**Task instructions**: Copy the material below word for word, from its first line through the line containing "Action: pos(881,14)", and include both of those lines.

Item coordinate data

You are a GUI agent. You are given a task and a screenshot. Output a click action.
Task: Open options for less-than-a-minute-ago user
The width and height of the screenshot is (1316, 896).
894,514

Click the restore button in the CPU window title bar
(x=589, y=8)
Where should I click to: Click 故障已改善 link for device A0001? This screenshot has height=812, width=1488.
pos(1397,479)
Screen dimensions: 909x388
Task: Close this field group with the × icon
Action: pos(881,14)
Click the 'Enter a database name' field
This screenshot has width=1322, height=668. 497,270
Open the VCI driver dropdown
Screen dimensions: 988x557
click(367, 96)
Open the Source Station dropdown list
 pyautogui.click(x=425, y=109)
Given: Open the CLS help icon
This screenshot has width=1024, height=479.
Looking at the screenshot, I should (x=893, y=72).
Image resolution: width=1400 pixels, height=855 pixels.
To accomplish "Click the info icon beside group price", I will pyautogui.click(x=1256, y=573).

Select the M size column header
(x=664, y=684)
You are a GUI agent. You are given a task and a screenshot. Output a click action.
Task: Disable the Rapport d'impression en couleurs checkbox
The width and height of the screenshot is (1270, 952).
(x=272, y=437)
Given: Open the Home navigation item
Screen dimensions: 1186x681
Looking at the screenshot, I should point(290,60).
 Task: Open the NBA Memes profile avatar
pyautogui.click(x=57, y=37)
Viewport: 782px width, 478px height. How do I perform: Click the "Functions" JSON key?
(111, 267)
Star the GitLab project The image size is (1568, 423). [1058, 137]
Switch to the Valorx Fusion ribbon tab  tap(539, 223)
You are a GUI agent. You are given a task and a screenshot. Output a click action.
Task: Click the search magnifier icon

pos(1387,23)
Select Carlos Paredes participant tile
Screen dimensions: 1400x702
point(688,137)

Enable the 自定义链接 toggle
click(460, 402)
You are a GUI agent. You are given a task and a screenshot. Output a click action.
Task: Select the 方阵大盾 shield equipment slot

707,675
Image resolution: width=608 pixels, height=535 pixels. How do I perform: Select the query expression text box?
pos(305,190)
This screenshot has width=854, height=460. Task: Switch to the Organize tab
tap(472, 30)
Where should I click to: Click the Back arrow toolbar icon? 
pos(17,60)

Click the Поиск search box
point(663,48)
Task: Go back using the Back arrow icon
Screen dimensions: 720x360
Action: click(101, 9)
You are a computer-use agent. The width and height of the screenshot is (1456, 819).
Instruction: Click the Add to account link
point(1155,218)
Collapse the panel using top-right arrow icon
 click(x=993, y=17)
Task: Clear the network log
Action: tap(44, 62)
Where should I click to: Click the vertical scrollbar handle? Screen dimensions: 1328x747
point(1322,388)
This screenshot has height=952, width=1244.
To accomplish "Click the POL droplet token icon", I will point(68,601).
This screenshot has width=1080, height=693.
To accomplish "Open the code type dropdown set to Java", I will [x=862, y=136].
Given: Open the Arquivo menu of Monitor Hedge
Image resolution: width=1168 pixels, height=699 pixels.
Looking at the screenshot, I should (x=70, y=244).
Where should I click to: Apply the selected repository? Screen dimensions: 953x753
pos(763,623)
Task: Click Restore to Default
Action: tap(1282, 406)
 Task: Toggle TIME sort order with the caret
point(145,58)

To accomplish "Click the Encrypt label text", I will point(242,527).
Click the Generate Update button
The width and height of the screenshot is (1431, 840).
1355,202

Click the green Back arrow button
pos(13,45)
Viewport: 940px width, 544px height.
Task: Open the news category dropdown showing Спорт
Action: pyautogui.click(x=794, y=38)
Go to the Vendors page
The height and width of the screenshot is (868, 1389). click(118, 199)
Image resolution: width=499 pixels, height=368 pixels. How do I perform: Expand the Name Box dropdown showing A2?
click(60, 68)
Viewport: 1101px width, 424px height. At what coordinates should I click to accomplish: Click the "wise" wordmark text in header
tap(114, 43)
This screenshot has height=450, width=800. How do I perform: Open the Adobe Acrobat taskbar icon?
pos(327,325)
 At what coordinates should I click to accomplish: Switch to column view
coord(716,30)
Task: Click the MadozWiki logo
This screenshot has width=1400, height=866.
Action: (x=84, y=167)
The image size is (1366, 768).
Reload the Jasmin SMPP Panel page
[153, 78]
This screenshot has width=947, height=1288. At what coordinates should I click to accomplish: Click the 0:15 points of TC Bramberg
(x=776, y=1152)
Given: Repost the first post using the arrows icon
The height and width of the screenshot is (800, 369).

**Response to the task**:
You are a GUI agent. You are given a task and a screenshot. Output a click action.
Task: Open options for less-than-a-minute-ago user
The width and height of the screenshot is (1316, 896).
894,514

Click the restore button in the CPU window title bar
(x=589, y=8)
Where should I click to: Click 故障已改善 link for device A0001? This screenshot has height=812, width=1488.
pos(1397,479)
Screen dimensions: 909x388
Task: Close this field group with the × icon
Action: pos(881,14)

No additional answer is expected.